Sampling strategies and biodiversity of influenza A subtypes in wild birds.

Author information

Wildlife Conservation Society, Bronx, New York, United States of America.
Canadian Cooperative Wildlife Health Centre - Department of Pathobiology, University of Guelph, Guelph, Ontario, Canada.
Environment Canada, Science & Technology Branch, Saskatoon, Saskatchewan, Canada.
Centre for Ecology and Evolution in Microbial Model Systems (EEMiS), Linnaeus University, Kalmar, Sweden; Department of Population Health, College of Veterinary Medicine, Southeastern Cooperative Wildlife Disease Study, University of Georgia, Athens, Georgia, United States of America.
United States Geological Survey (USGS) National Wildlife Health Center, Madison, Wisconsin, United States of America.
Priority Research Centre for Asthma and Respiratory Disease, University of Newcastle and Hunter Medical Research Institute, Newcastle, New South Wales, Australia.
Canadian Cooperative Wildlife Health Centre, Western College of Veterinary Medicine, University of Saskatchewan, Saskatoon, Saskatchewan, Canada.
Laboratory of Virology, Division of Intramural Research, National Institute of Allergy and Infectious Diseases, National Institutes of Health, Hamilton, Montana, United States of America.
Metabiota, Nanaimo, British Columbia, Canada.

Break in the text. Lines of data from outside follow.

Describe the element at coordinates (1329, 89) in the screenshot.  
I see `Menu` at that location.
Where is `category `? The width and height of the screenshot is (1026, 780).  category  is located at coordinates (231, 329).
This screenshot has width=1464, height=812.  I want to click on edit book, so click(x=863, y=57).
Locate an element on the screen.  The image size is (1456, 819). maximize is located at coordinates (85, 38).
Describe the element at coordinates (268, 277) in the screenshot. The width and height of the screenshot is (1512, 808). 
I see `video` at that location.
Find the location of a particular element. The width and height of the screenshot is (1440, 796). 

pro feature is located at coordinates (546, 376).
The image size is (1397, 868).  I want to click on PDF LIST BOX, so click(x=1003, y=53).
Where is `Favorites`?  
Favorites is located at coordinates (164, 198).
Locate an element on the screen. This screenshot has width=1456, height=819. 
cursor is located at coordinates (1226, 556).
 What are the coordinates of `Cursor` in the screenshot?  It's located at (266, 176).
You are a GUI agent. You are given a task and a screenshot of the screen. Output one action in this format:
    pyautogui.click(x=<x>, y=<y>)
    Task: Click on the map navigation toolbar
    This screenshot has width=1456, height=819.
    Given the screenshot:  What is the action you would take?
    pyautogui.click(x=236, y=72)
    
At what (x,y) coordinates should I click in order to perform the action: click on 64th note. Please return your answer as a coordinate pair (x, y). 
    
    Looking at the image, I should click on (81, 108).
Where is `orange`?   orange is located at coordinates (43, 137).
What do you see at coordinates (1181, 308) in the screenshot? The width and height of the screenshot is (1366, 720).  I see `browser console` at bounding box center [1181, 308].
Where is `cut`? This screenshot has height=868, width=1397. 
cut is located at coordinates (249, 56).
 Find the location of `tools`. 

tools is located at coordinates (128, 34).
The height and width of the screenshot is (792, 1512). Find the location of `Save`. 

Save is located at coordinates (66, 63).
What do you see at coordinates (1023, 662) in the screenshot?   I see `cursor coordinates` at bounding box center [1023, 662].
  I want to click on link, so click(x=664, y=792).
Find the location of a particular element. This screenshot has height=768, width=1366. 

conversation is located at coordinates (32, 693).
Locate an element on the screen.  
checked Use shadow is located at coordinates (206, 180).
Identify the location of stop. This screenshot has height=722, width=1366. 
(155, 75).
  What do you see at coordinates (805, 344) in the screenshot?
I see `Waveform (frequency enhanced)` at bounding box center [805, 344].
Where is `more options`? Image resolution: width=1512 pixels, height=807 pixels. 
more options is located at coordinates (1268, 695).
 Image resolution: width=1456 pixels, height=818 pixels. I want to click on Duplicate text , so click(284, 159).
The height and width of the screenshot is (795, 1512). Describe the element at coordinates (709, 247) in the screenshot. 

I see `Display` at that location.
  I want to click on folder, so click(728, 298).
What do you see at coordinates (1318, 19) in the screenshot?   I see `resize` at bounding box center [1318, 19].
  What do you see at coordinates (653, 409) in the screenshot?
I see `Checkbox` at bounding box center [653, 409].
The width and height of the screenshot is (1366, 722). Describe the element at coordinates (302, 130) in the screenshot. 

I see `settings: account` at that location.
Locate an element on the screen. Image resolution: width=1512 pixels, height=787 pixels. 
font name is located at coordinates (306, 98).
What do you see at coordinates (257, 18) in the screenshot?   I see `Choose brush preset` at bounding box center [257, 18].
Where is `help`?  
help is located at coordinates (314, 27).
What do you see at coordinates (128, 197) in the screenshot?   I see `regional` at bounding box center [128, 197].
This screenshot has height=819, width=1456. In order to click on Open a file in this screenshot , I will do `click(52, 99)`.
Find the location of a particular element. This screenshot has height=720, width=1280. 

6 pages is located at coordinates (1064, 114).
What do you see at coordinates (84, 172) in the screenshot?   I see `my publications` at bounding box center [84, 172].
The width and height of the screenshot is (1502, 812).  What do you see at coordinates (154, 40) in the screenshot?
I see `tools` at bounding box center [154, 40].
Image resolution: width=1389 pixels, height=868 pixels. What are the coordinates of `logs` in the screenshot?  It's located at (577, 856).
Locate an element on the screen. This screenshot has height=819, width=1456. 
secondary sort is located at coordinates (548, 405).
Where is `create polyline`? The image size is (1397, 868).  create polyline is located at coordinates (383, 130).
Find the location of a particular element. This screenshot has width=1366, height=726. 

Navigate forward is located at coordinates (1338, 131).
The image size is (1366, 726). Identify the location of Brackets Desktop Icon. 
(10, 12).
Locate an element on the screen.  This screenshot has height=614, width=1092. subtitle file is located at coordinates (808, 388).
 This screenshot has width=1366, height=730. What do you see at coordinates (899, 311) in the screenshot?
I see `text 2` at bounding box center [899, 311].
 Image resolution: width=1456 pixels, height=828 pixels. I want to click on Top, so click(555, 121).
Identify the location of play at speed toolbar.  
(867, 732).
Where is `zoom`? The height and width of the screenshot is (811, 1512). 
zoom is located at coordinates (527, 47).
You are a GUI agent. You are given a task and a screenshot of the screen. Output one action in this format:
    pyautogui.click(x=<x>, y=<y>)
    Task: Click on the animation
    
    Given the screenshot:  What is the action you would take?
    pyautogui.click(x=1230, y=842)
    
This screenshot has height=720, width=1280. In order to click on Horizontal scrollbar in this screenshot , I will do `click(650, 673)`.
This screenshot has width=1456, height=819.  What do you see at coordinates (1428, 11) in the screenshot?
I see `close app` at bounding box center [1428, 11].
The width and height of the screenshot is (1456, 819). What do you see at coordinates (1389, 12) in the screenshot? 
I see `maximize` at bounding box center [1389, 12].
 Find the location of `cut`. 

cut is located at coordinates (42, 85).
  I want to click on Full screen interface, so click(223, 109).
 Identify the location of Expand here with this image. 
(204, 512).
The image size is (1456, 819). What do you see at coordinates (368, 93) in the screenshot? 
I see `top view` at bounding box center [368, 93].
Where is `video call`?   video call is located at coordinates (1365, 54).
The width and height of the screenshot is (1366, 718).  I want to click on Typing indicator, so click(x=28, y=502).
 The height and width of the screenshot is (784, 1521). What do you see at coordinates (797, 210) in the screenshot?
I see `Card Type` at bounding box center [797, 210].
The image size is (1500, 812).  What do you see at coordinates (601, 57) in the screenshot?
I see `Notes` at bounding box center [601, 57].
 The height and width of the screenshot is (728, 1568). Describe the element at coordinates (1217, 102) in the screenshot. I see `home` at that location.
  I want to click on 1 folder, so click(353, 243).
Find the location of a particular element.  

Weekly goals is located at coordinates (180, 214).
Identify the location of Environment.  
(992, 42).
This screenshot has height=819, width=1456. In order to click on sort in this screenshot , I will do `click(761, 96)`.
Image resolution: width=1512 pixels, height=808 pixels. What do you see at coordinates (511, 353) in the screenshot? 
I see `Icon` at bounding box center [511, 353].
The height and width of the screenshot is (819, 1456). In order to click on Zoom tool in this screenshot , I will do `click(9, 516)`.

Wild aquatic birds are recognized as the natural reservoir of avian influenza A viruses (AIV), but across high and low pathogenic AIV strains, scientists have yet to rigorously identify most competent hosts for the various subtypes. We examined 11,870 GenBank records to provide a baseline inventory and insight into patterns of global AIV subtype diversity and richness. Further, we conducted an extensive literature review and communicated directly with scientists to accumulate data from 50 non-overlapping studies and over 250,000 birds to assess the status of historic sampling effort. We then built virus subtype sample-based accumulation curves to better estimate sample size targets that capture a specific percentage of virus subtype richness at seven sampling locations. Our study identifies a sampling methodology that will detect an estimated 75% of circulating virus subtypes from a targeted bird population and outlines future surveillance and research priorities that are needed to explore the influence of host and virus biodiversity on emergence and transmission.